The crowd heard of the event largely through social media outreach, but Laura Valenti did not need technology to convince her to participate.
“I do it for love, not out of any feeling that I’m exceptional at it,” the Grays Ferry resident said of preparing gravy. “I could eat pasta every day, so I understand the attraction to making a pot for people to enjoy with it, but never would I have thought to enter a competition.” Her meat-infused gravy was one of nine such offerings that captivated carnivores. Other entries were seafood-based or marinara sauces.
Valenti was encouraged to pitt her gravy against the 14 other entrants at the suggestion of relatives. She was content just to receive positive feedback. Then Malloy announced the decision of judges Maria di Marco, owner of Mamma Maria Ristorante Italiano; First District Councilman Mark Squilla; and Geno Vento, the proprietor of Geno’s Steaks.

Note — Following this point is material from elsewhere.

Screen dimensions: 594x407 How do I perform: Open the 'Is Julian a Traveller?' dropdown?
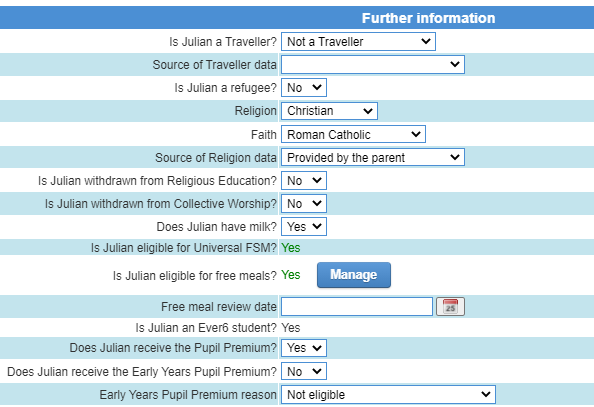pos(358,41)
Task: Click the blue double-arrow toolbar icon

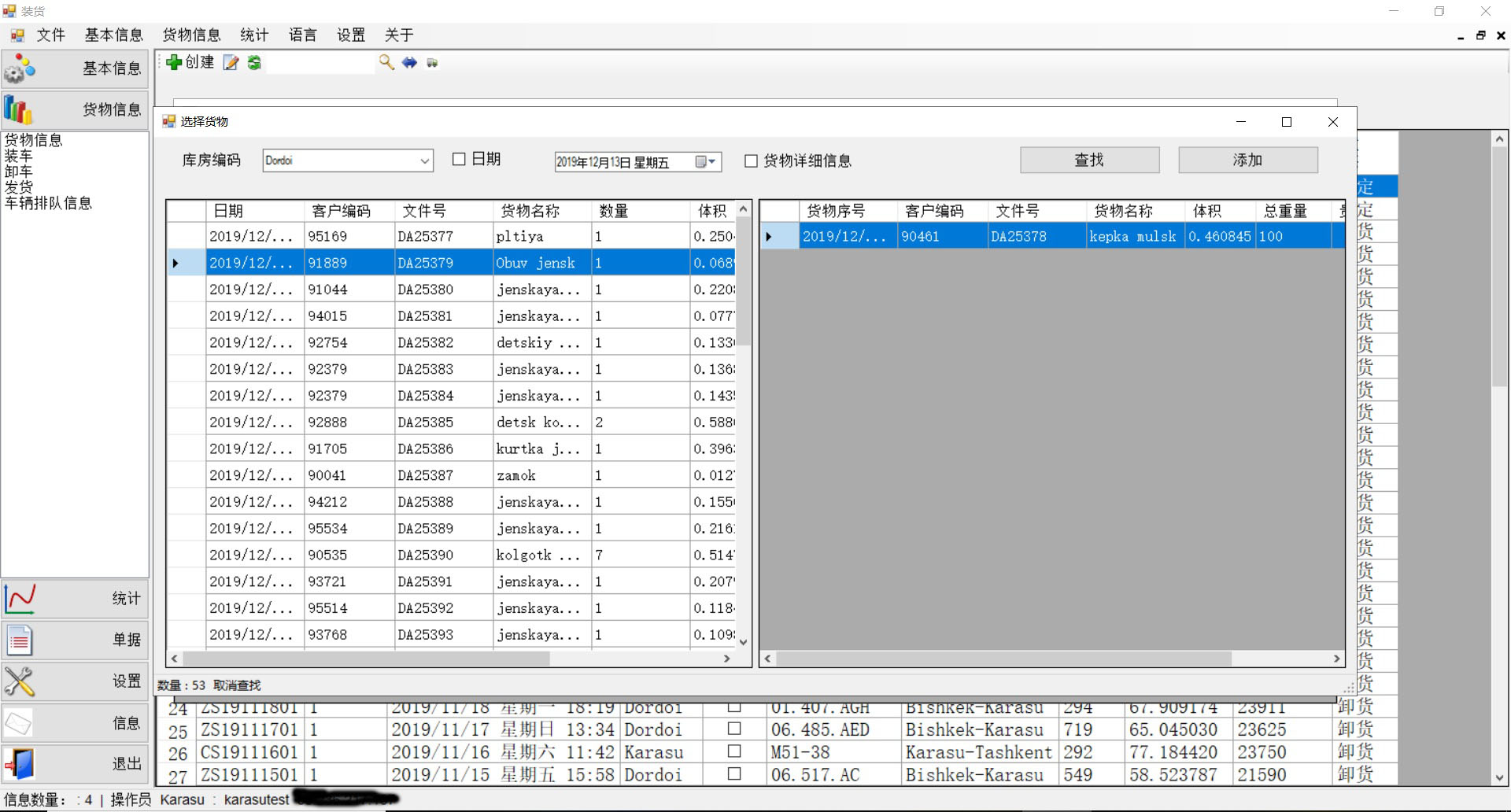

They deemed Valenti’s gravy the best they’d tasted this year. Valenti was overwhelmed as she shook hands with the judges and was presented with an honorary plaque.
A moment later, she was overjoyed when she received the Crowd Favorite crown, becoming the first double-victor in the competition’s history.
“Everyone here told me it was good,” Valenti, who walked away with $400 in prize money. “I’m just going to keep on making it and serving to people like I always have, with love.”
While individual bragging rights belong to the triumphant cook, Malloy said he and the EPX Civic board were satisfied with a successful event, “We want to keep building this event because it’s a great way to promote our neighborhood, meet awesome people, and give credit where it’s due – to some phenomenal gravy makers.”